For our project, we designed a software interface that communicated with the board via the Altera Monitor. Through this interface, the board could receive data packets sent over an Ethernet network from an external source. Additionally, the board was able to transmit data packets of its own. The networking protocols that our interface was able to successfully implement are the ARP, PING (ICMP), and UDP protocols.
The Internet Protocol can be described as being composed of many abstraction "layers" that allows software to communicate over a hardware I/O protocol. The most basic layer is the Physical Layer. This is the actual Ethernet jack and Cat 5e/6 cable that physically connects devices. The Marvell PHY chip resides on this level. It simply decodes the bytes that stream from the lines, and gives signals when data collisions occur and when the line is busy.
The next layer is the Link Layer. This is where all the flow control, most of the error correction and much of the buffering happens. The Ethernet MAC core, a Media Access Controller, takes care of much of this. This is the first layer that actually looks at the raw data stream to see what it contains. It will buffer recieved frames and transmit them, do CRC error checking, ignore packets designated for other devices (by MAC address), and if the buffer is full, it can transmit pause frames to tell other devies to slow down transmission.
The interface we created does much of the work typically reserved for the next two layers, Network and Transport. Our module takes the Ethernet "frames" captured by the EthMAC, processes them, and determines what kind of response the device should send.
The Ethernet MAC core connects to the PHY chip through the external FPGA pins. These pins are:
* I/O means Input to/Output from the FPGA
The EthMAC controller also has two Wishbone Bus ports. The Wishbone bus is an open source bus specification that allows connection between a Master and a Slave device. Data can be transmitted both ways, but the key difference is that the Master device asks for or transmits data; the Slave device is always passive.
Although there are many more optional communication lines that the specification allows, our Wishbone implementation makes use of the following signals:
The protocol is simple: the Master sets CYC and STB high, the Slave completes a write or read, and when the operation is complete, sets ACK (or Error) high for one cycle. The Master must wait until it recieves an ACK or Error signal, before proceeding. Only then is the data written, or the data read on the DATA IN line valid. For more details on the operation of the Wishbone bus, consult the Wishbone documentation (see References on left side column).

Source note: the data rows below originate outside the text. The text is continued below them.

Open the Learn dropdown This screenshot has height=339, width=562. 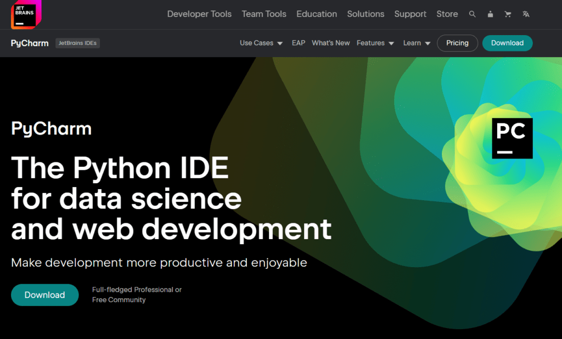click(x=417, y=43)
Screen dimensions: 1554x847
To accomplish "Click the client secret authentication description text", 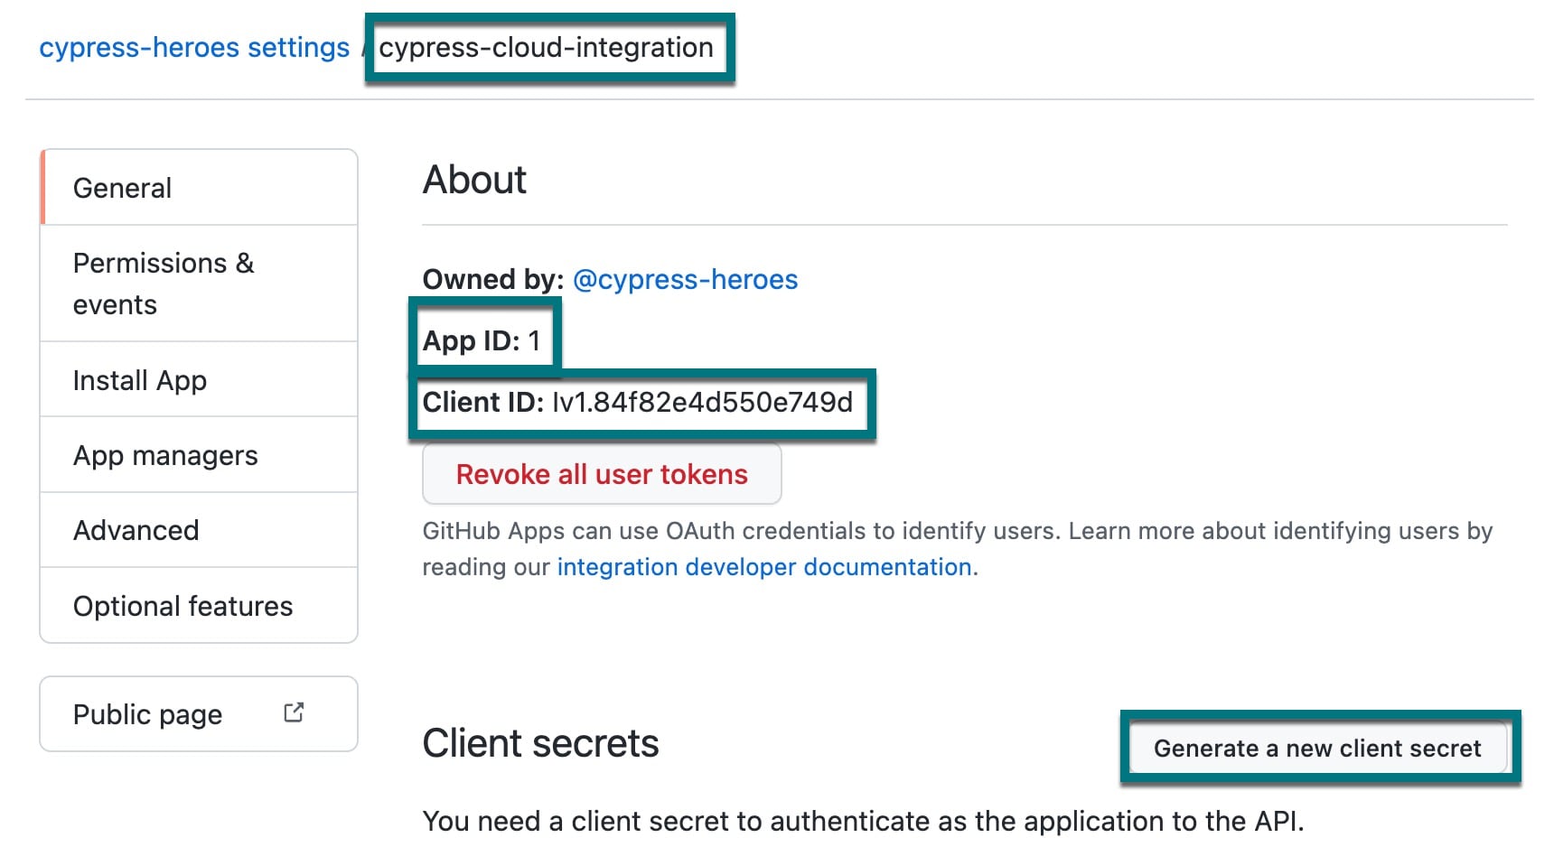I will (x=863, y=821).
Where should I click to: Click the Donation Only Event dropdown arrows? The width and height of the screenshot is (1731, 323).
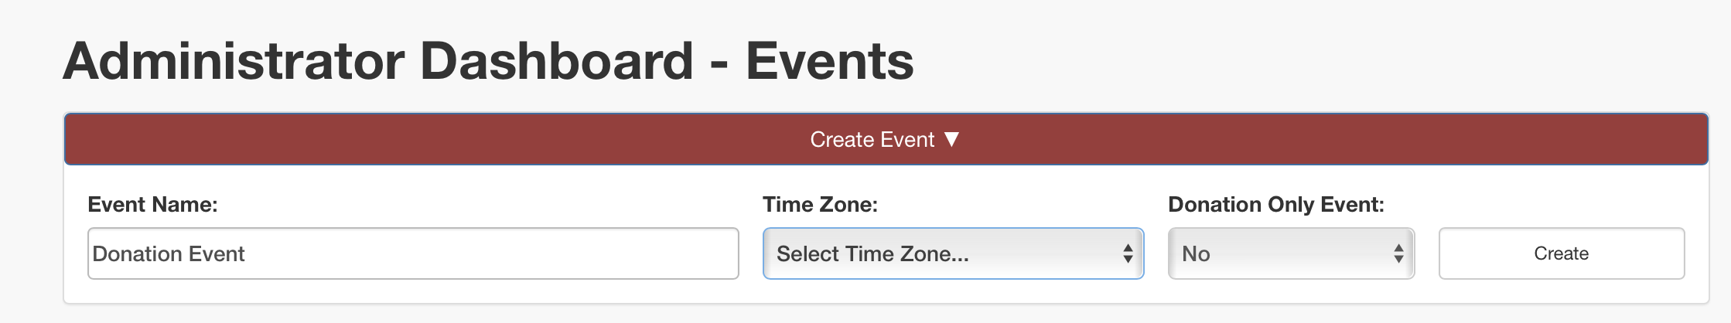tap(1398, 253)
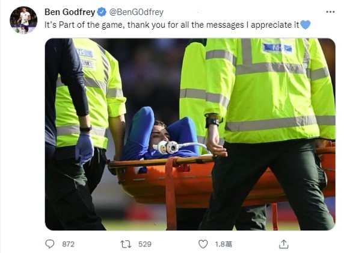Click the blue verified badge
This screenshot has width=344, height=253.
pyautogui.click(x=102, y=12)
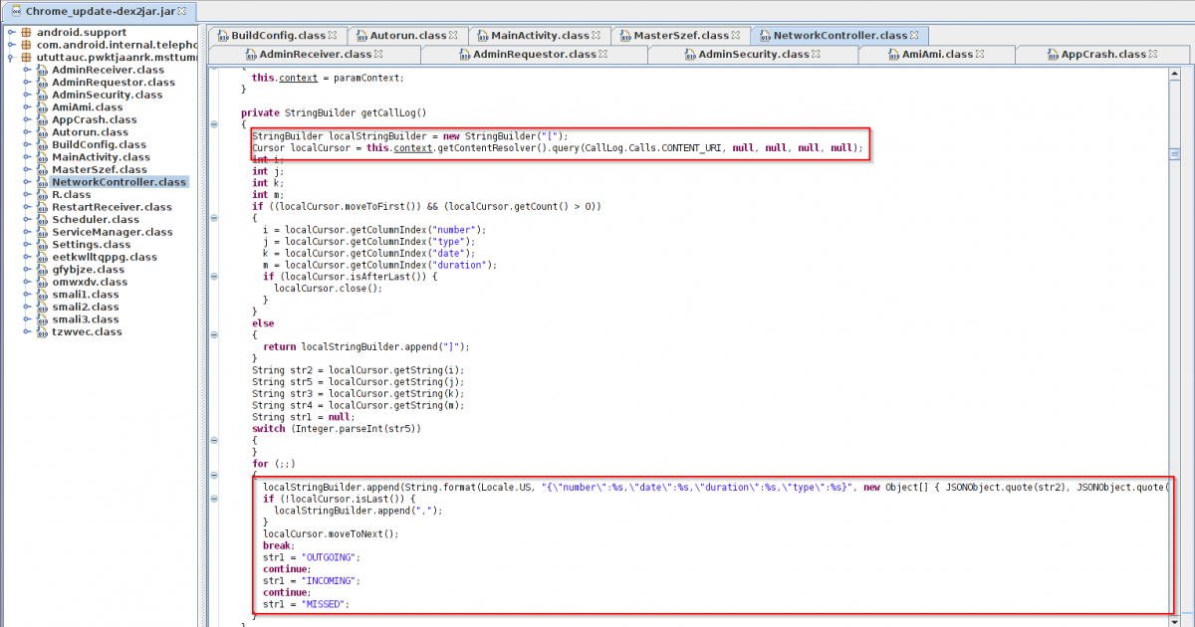Expand the Settings.class tree node
The image size is (1195, 627).
(28, 245)
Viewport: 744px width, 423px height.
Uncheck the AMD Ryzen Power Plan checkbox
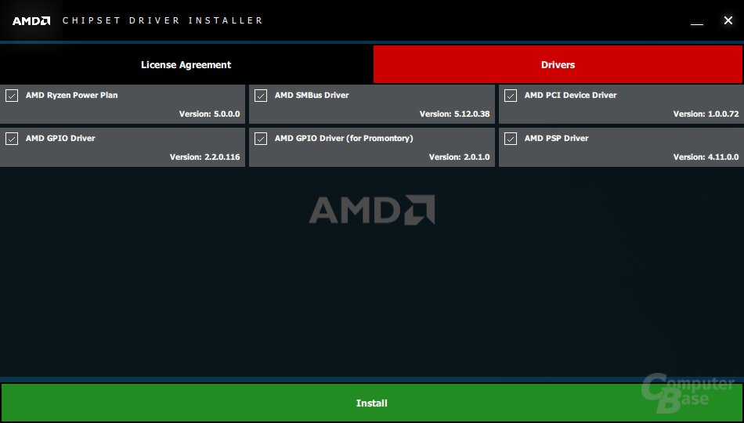(x=12, y=96)
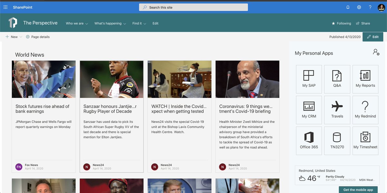Switch to the Edit navigation item
387x193 pixels.
155,23
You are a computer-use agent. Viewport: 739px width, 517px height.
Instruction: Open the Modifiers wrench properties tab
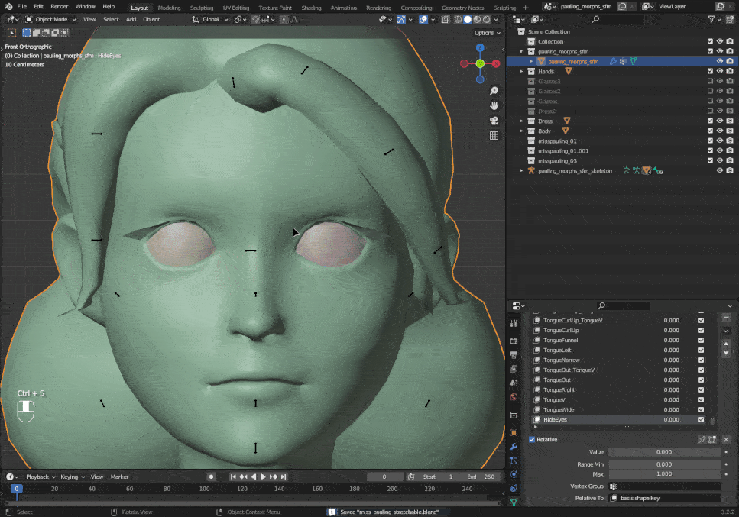(x=514, y=446)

As seen in the Top-Level Diagram, the EthMAC Wishbone bus ports give it a master connection to a memory device, and a slave connection to a control device. The NIOS II proccessor acts as a master on the EthMAC's control port, and also has a master connection to the memory. This memory device is neccessary because the EthMAC core needs a memory device to dump packets into. It has a small amount of M9K blocks for buffering, but the actual data frames, in this case, are dumped into SRAM. There, they can be read out from memory by the NIOS.
Since NIOS II natively uses the Altera Avalon bus for its interconnects, in the SOPC builder we had to use the "Avalon to Exernal bus Bridge" module, available from the University Program IP. This generated an extremely simple bridge allowing easy reads and writes through built-in NIOS C calls. In implementing the bridge, we found SignalTap indespensible in verifying communications. In order to simplify debugging, for the two Master connections from NIOS, we made one wishbone port and a single Parallel I/O control line to mux between the EthMAC or memory slave port.
The memory device has two Slave ports, from which data read or write requests can be made. Because the Wisbone bus archetecture requires that a master must wait for an Acknowledge, and does not specify a number of clock cycles, the memory can simply handle one request, and ignore the other one until it is finished. If two requests arrive at the same time, this module gives priority to the NIOS. This allows everything to work well, since the EthMAC has a transmit and recieve buffer, allowing it to handle a bit of delay.
The NIOS proccessor makes C calls to the Wishbone bus using
int data = IORD(WISH_BRIDGE_BASE + addr,0);
to do a read and
IORW(WISH_BRIDGE_BASE + addr,0,data);
to do a write.
Because the EthMAC core expects a 32-bit word, with 8-bit byte addressing on all Wishbone bus ports, the first 32-bit word is at address 0x00, and the second word at 0x04. For uniformity, all bus connections use this addressing scheme.
Since the SRAM only has 16 bits of data and 20 bits of address space, we had to create a virtual interface to allow EthMAC to interface properly. When a read write is requested, the Memory controller ignores the bottom two bits of the address, and virtually maps the 32-bit data word to two 16-bit data memory locations. This means for every wishbone bus operation, the memory controller makes two SRAM operations for the upper and lower 16-bits of data. The end result is the address space is limited, and bits [31:21] of the Wishbone bus addressing are ignored, but that still leaves plenty of room for data packets.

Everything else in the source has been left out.